After Seven Guitars, there wasn’t a play that Wilson wrote that he didn’t call Mr. Santiago-Hudson about—whether it was to be in it or to just read it. “I said ‘no’ to him as much as I said ‘yes,’” the actor insisted. “He wrote ‘Mister’ for me in King Hedley II. I didn’t do it. He wrote ‘Citizen’ for me in Gem of the Ocean, but I didn’t do it. I did Caesar in Gem. It was written for Charles Brown, who died, and nobody seemed to want to take it on, so I decided to challenge myself. ‘Why don’t I do it?’”

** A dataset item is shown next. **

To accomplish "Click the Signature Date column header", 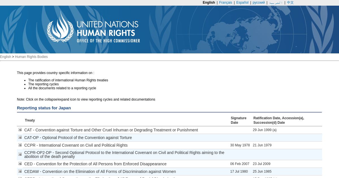I will (x=238, y=120).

Wilson’s last request—literally (it was the last time they spoke)—was for Mr. Santiago-Hudson to take on How I Learned What I Learned, a piece Wilson had put together for himself to do between the serious business of Writing Plays. Not only did the actor cave to the writer’s powers of persuasion, he promised as a bonus to get Jitney, the only one of Wilson’s 10 plays to not receive a Tony nominations for Best Play, to Broadway.
Jitney played Off-Broadway’s Second Stage Theater and so wasn’t eligible for Tony consideration, but it was voted Best Play of 2001 by the New York Drama Critics’ Circle and the Outer Critics Circle and did win an Olivier Award as the Best New Play in London in 2002. Recently, Mr. Santiago-Hudson directed a version of it in New Jersey at the Two Rivers Theater, where they commissioned his own new play, Your Blues Ain’t Sweet Like Mine. He said he would do a workshop of Your Blues in March, then hopefully a production there next season, then move it on to New York.
Mr. Santiago-Hudson’s next New York play is neither a Wilson nor one of his own but a Quiara Alegria Hudes, the Tony nominee for In the Heights and Pulitzer Prize winner for Water by the Spoonful. In February, at Second Stage, he will helm The Happiest Song Plays Last, the conclusion of her Elliot trilogy. “I get a chance to be a person of Latino roots,” he beamed. “It’s very important to me that I get a chance to celebrate that.”
Then it’s back to pushing Jitney to Tony eligibility. “Once I get Jitney done, I can settle down and focus on new writers I want to work with, as well as continue my lifetime work with August. That’ll be forever. Till I’m gone, I’m going to be doing his stuff.”